* _Entries provided_
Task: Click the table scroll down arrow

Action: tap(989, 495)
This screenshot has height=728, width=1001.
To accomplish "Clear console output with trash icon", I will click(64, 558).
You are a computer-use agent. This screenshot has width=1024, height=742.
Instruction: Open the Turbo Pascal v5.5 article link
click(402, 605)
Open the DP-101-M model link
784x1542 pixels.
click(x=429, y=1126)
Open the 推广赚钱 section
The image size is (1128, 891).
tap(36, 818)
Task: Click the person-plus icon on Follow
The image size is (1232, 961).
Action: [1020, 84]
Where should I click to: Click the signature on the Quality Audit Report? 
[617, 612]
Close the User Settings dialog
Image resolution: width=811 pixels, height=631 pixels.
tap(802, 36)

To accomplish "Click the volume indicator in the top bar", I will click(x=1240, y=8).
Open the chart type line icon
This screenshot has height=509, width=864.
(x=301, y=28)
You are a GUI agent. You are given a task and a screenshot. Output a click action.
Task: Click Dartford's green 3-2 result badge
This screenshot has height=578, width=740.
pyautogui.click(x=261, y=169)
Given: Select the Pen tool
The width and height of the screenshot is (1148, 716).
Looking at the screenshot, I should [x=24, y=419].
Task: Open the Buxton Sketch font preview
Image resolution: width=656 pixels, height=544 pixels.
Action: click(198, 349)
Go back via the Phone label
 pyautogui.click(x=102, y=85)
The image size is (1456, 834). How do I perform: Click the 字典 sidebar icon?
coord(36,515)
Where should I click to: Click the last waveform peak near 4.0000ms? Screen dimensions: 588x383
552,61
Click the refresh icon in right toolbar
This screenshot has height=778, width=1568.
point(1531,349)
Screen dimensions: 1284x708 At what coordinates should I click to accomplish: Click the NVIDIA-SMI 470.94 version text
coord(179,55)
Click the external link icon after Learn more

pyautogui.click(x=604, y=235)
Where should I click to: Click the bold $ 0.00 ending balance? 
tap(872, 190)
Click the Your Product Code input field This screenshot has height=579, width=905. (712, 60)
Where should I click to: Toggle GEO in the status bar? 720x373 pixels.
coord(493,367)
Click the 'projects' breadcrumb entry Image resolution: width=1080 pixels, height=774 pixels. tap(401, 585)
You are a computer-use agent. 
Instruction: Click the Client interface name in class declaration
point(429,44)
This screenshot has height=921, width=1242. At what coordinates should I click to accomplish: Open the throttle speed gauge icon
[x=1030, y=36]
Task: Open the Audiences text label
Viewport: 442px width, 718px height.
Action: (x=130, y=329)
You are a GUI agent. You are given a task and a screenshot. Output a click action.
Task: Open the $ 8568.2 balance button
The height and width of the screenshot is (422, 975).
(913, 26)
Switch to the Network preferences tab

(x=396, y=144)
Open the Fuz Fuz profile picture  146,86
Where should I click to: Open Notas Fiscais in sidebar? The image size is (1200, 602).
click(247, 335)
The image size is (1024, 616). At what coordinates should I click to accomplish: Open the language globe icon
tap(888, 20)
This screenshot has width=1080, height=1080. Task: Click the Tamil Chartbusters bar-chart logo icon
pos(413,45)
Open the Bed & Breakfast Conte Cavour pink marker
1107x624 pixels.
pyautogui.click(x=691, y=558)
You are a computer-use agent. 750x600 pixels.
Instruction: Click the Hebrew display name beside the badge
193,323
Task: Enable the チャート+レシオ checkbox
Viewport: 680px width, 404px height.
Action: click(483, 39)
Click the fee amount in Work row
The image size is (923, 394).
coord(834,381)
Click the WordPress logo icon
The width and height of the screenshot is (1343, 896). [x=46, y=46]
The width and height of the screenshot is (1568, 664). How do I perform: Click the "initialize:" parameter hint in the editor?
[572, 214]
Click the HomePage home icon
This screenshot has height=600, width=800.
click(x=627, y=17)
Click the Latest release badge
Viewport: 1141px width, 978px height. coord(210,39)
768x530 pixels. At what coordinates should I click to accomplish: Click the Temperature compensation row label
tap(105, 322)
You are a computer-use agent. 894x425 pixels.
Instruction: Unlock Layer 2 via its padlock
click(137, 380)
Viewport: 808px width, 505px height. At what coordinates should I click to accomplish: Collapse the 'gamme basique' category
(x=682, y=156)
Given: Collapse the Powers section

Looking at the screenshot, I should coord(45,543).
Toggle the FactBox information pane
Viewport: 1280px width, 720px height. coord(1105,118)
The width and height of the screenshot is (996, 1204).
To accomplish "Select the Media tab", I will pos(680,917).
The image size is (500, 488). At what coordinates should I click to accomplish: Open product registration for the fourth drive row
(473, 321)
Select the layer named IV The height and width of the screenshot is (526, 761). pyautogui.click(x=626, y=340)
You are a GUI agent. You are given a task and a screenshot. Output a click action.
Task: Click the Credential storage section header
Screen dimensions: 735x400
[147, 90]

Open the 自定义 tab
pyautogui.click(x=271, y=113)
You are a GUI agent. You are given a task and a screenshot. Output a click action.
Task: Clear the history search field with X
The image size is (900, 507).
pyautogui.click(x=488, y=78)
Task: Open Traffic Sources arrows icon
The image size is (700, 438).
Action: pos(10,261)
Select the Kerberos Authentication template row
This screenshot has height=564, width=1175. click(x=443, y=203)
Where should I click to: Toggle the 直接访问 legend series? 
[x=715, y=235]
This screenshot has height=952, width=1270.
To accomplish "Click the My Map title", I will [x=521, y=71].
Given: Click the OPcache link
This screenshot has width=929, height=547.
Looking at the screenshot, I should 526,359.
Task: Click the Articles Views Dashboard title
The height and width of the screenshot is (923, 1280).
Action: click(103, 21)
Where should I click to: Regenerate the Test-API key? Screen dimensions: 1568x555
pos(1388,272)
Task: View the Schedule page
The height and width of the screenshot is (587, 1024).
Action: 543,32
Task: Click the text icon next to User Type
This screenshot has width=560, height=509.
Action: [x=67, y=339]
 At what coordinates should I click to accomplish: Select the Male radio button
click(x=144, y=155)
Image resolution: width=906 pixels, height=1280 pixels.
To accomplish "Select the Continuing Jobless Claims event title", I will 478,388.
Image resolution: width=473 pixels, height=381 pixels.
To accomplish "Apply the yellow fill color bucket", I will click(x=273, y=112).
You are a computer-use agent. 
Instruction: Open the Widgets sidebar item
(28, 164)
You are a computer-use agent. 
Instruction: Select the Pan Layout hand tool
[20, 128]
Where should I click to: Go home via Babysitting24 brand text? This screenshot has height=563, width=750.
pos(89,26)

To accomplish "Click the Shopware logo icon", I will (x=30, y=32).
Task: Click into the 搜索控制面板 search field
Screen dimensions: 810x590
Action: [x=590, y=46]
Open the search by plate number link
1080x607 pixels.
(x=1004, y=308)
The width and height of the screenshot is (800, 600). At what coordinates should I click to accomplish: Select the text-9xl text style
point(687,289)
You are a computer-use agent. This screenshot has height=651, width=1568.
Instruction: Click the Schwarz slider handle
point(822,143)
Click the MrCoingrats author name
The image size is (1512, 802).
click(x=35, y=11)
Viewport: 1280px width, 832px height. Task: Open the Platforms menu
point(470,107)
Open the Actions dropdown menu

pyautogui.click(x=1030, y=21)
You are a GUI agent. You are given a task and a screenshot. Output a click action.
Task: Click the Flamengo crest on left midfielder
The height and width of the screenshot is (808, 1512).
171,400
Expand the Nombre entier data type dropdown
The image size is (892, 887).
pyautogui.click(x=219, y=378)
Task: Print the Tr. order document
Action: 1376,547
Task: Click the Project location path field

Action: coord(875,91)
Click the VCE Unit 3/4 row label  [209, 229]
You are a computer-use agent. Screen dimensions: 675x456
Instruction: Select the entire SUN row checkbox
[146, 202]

* _Task brief_
The entire listing is to be reproduced without alteration.

* _Task solution_
Task: Click the table scroll down arrow

Action: tap(989, 495)
This screenshot has height=728, width=1001.
To accomplish "Clear console output with trash icon", I will click(64, 558).
You are a computer-use agent. This screenshot has width=1024, height=742.
Instruction: Open the Turbo Pascal v5.5 article link
click(402, 605)
Open the DP-101-M model link
784x1542 pixels.
click(x=429, y=1126)
Open the 推广赚钱 section
The image size is (1128, 891).
tap(36, 818)
Task: Click the person-plus icon on Follow
The image size is (1232, 961).
Action: [1020, 84]
Where should I click to: Click the signature on the Quality Audit Report? 
[617, 612]
Close the User Settings dialog
Image resolution: width=811 pixels, height=631 pixels.
tap(802, 36)

To accomplish "Click the volume indicator in the top bar", I will click(x=1240, y=8).
Open the chart type line icon
This screenshot has height=509, width=864.
(x=301, y=28)
You are a GUI agent. You are given a task and a screenshot. Output a click action.
Task: Click Dartford's green 3-2 result badge
This screenshot has height=578, width=740.
pyautogui.click(x=261, y=169)
Given: Select the Pen tool
The width and height of the screenshot is (1148, 716).
Looking at the screenshot, I should [x=24, y=419].
Task: Open the Buxton Sketch font preview
Image resolution: width=656 pixels, height=544 pixels.
Action: click(198, 349)
Go back via the Phone label
 pyautogui.click(x=102, y=85)
The image size is (1456, 834). How do I perform: Click the 字典 sidebar icon?
coord(36,515)
Where should I click to: Click the last waveform peak near 4.0000ms? Screen dimensions: 588x383
552,61
Click the refresh icon in right toolbar
This screenshot has height=778, width=1568.
point(1531,349)
Screen dimensions: 1284x708 At what coordinates should I click to accomplish: Click the NVIDIA-SMI 470.94 version text
coord(179,55)
Click the external link icon after Learn more

pyautogui.click(x=604, y=235)
Where should I click to: Click the bold $ 0.00 ending balance? 
tap(872, 190)
Click the Your Product Code input field This screenshot has height=579, width=905. (712, 60)
Where should I click to: Toggle GEO in the status bar? 720x373 pixels.
coord(493,367)
Click the 'projects' breadcrumb entry Image resolution: width=1080 pixels, height=774 pixels. tap(401, 585)
You are a computer-use agent. 
Instruction: Click the Client interface name in class declaration
point(429,44)
This screenshot has height=921, width=1242. At what coordinates should I click to accomplish: Open the throttle speed gauge icon
[x=1030, y=36]
Task: Open the Audiences text label
Viewport: 442px width, 718px height.
Action: (x=130, y=329)
You are a GUI agent. You are given a task and a screenshot. Output a click action.
Task: Open the $ 8568.2 balance button
The height and width of the screenshot is (422, 975).
(913, 26)
Switch to the Network preferences tab

(x=396, y=144)
Open the Fuz Fuz profile picture  146,86
Where should I click to: Open Notas Fiscais in sidebar? The image size is (1200, 602).
click(247, 335)
The image size is (1024, 616). At what coordinates should I click to accomplish: Open the language globe icon
tap(888, 20)
This screenshot has width=1080, height=1080. Task: Click the Tamil Chartbusters bar-chart logo icon
pos(413,45)
Open the Bed & Breakfast Conte Cavour pink marker
1107x624 pixels.
pyautogui.click(x=691, y=558)
You are a computer-use agent. 750x600 pixels.
Instruction: Click the Hebrew display name beside the badge
193,323
Task: Enable the チャート+レシオ checkbox
Viewport: 680px width, 404px height.
Action: click(483, 39)
Click the fee amount in Work row
The image size is (923, 394).
coord(834,381)
Click the WordPress logo icon
The width and height of the screenshot is (1343, 896). [x=46, y=46]
The width and height of the screenshot is (1568, 664). How do I perform: Click the "initialize:" parameter hint in the editor?
[572, 214]
Click the HomePage home icon
This screenshot has height=600, width=800.
click(x=627, y=17)
Click the Latest release badge
Viewport: 1141px width, 978px height. coord(210,39)
768x530 pixels. At what coordinates should I click to accomplish: Click the Temperature compensation row label
tap(105, 322)
You are a computer-use agent. 894x425 pixels.
Instruction: Unlock Layer 2 via its padlock
click(137, 380)
Viewport: 808px width, 505px height. At what coordinates should I click to accomplish: Collapse the 'gamme basique' category
(x=682, y=156)
Given: Collapse the Powers section

Looking at the screenshot, I should coord(45,543).
Toggle the FactBox information pane
Viewport: 1280px width, 720px height. coord(1105,118)
The width and height of the screenshot is (996, 1204).
To accomplish "Select the Media tab", I will pos(680,917).
The image size is (500, 488). At what coordinates should I click to accomplish: Open product registration for the fourth drive row
(473, 321)
Select the layer named IV The height and width of the screenshot is (526, 761). pyautogui.click(x=626, y=340)
You are a GUI agent. You are given a task and a screenshot. Output a click action.
Task: Click the Credential storage section header
Screen dimensions: 735x400
[147, 90]

Open the 自定义 tab
pyautogui.click(x=271, y=113)
You are a GUI agent. You are given a task and a screenshot. Output a click action.
Task: Clear the history search field with X
The image size is (900, 507).
pyautogui.click(x=488, y=78)
Task: Open Traffic Sources arrows icon
The image size is (700, 438).
Action: pos(10,261)
Select the Kerberos Authentication template row
This screenshot has height=564, width=1175. click(x=443, y=203)
Where should I click to: Toggle the 直接访问 legend series? 
[x=715, y=235]
This screenshot has height=952, width=1270.
To accomplish "Click the My Map title", I will [x=521, y=71].
Given: Click the OPcache link
This screenshot has width=929, height=547.
Looking at the screenshot, I should 526,359.
Task: Click the Articles Views Dashboard title
The height and width of the screenshot is (923, 1280).
Action: click(103, 21)
Where should I click to: Regenerate the Test-API key? Screen dimensions: 1568x555
pos(1388,272)
Task: View the Schedule page
The height and width of the screenshot is (587, 1024).
Action: 543,32
Task: Click the text icon next to User Type
This screenshot has width=560, height=509.
Action: [x=67, y=339]
 At what coordinates should I click to accomplish: Select the Male radio button
click(x=144, y=155)
Image resolution: width=906 pixels, height=1280 pixels.
To accomplish "Select the Continuing Jobless Claims event title", I will 478,388.
Image resolution: width=473 pixels, height=381 pixels.
To accomplish "Apply the yellow fill color bucket", I will click(x=273, y=112).
You are a computer-use agent. 
Instruction: Open the Widgets sidebar item
(28, 164)
You are a computer-use agent. 
Instruction: Select the Pan Layout hand tool
[20, 128]
Where should I click to: Go home via Babysitting24 brand text? This screenshot has height=563, width=750.
pos(89,26)

To accomplish "Click the Shopware logo icon", I will (x=30, y=32).
Task: Click into the 搜索控制面板 search field
Screen dimensions: 810x590
Action: [x=590, y=46]
Open the search by plate number link
1080x607 pixels.
(x=1004, y=308)
The width and height of the screenshot is (800, 600). At what coordinates should I click to accomplish: Select the text-9xl text style
point(687,289)
You are a computer-use agent. This screenshot has height=651, width=1568.
Instruction: Click the Schwarz slider handle
point(822,143)
Click the MrCoingrats author name
The image size is (1512, 802).
click(x=35, y=11)
Viewport: 1280px width, 832px height. Task: Open the Platforms menu
point(470,107)
Open the Actions dropdown menu

pyautogui.click(x=1030, y=21)
You are a GUI agent. You are given a task and a screenshot. Output a click action.
Task: Click the Flamengo crest on left midfielder
The height and width of the screenshot is (808, 1512).
171,400
Expand the Nombre entier data type dropdown
The image size is (892, 887).
pyautogui.click(x=219, y=378)
Task: Print the Tr. order document
Action: 1376,547
Task: Click the Project location path field

Action: coord(875,91)
Click the VCE Unit 3/4 row label  [209, 229]
You are a computer-use agent. Screen dimensions: 675x456
Instruction: Select the entire SUN row checkbox
[146, 202]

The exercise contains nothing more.